The chasm only keeps growing and is swallowing up our relationships. If you’re still wondering what am I referring to here are the striking differences between men and women in our society. Archetypical and biological differences are universal; but what plagues our society is different. The men seem trapped in a time warp and are conditioned to conform, obey, respect traditions and family. They bear the brunt of being caretakers for aging parents, the primary bread-earners, the protective brothers and caring sons. They are forced to put their desires, dreams on the back burner and are expected to fulfill familial duties instead. It might sound rather strange but holds true for so many Indian men ! With the flux in our society the women seem to be evolving rather rapidly compared to men. A woman no longer needs a man to feel secure or for her self esteem; she is comfortable with postponing marriage to pursue her career, she’s emotionally empowered and autonomous and is seldom bogged down by parental expectations. Its only when holy matrimony happens is she expected to transform into a demure coy dutiful woman. This is when trouble starts brewing because more and more Indian women are refusing to fit preconceived notions and are not very happy with conforming to stereotypical notions of a wife and daughter-in-law. An education, a career and the freedom to move out of the parental fold have all given the Indian woman wings and a voice neither of which she’s willing to clip or thwart in the name of marriage. She demands to be treated like an equal partner and a companion not the servile , subservient secondary member of the average Indian household she once was expected to be. She isn’t comfortable with putting her career on the backseat for marriage and motherhood.

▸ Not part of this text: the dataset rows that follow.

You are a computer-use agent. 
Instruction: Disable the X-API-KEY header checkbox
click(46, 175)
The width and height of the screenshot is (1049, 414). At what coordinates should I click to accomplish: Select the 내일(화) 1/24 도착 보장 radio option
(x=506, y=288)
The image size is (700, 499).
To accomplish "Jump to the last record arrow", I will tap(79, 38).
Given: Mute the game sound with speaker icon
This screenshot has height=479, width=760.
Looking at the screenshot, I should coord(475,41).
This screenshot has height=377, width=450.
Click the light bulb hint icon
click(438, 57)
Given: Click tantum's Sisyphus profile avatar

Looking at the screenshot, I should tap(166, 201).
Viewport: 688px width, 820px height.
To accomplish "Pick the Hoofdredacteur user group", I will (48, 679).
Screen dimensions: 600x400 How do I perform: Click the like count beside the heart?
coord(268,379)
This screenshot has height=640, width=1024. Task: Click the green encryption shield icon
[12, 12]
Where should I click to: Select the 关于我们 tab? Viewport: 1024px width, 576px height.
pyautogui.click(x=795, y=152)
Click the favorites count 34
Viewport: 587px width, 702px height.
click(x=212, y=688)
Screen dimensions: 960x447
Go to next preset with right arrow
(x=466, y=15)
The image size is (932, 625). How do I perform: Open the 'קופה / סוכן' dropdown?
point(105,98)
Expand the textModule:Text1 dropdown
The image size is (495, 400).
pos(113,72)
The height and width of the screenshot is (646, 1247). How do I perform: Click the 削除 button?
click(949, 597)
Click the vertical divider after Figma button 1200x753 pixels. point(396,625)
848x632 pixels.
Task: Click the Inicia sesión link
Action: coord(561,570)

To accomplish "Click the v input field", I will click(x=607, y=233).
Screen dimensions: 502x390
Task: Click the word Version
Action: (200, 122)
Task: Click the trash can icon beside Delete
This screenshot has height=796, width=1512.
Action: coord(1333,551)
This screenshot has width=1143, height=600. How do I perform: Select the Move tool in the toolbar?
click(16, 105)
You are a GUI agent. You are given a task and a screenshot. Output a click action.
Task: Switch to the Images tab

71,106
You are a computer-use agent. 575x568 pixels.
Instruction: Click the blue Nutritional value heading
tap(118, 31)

Her expectations from her marital home and life partner are changing . Which are seldom met thanks to the stick in the mud approach most regular Indian families have. It has a lot to do with the way we rear our sons and daughters. Sons are conditioned and reared to be dependent emotionally, financially and in every possible way on their families especially their mothers.God forbid if they ever take a stand for their wives or pitch in at home they are labeled as “Joru ke Gulaam” and are mocked at. They are seldom taught to do their own chores and almost never encouraged to move away from the parental fold to set up an independent home. A stark contrast to the way daughters are raised in our country. They are raised to be educated, independent both emotionally and financially and are carefree; sans any responsibility of their families. They are mobile and flexible in both thought and action.
Courtesy these differences more and more marriages are ending in separation and divorce. Expectations don’t match, tradition and modernity seldom find a common ground. Men aren’t reared to treat their wives as equals and women are no longer comfortable with juggling both home and career singlehandedly and they’ve become more vocal of their disapproval. The stigma attached with divorce has dissolved and women would rather walk out of an unhappy relationship than take things lying down,
To bridge this gap, we need to sensitize Indian men, to start with we need to start rearing our sons differently. They need to be raised to respect women other than their mothers and sisters. To be more hands-on and proactive at home. They shouldn’t be thwarted emotionally and bogged down by paternal expectations. In the name of tradition and family values we should no longer thwart our children instead give them the space to shape their own lives without judging them. It’s high time that Indian men caught up and kept pace with the women and find some common ground to have more lasting and satisfying relationships.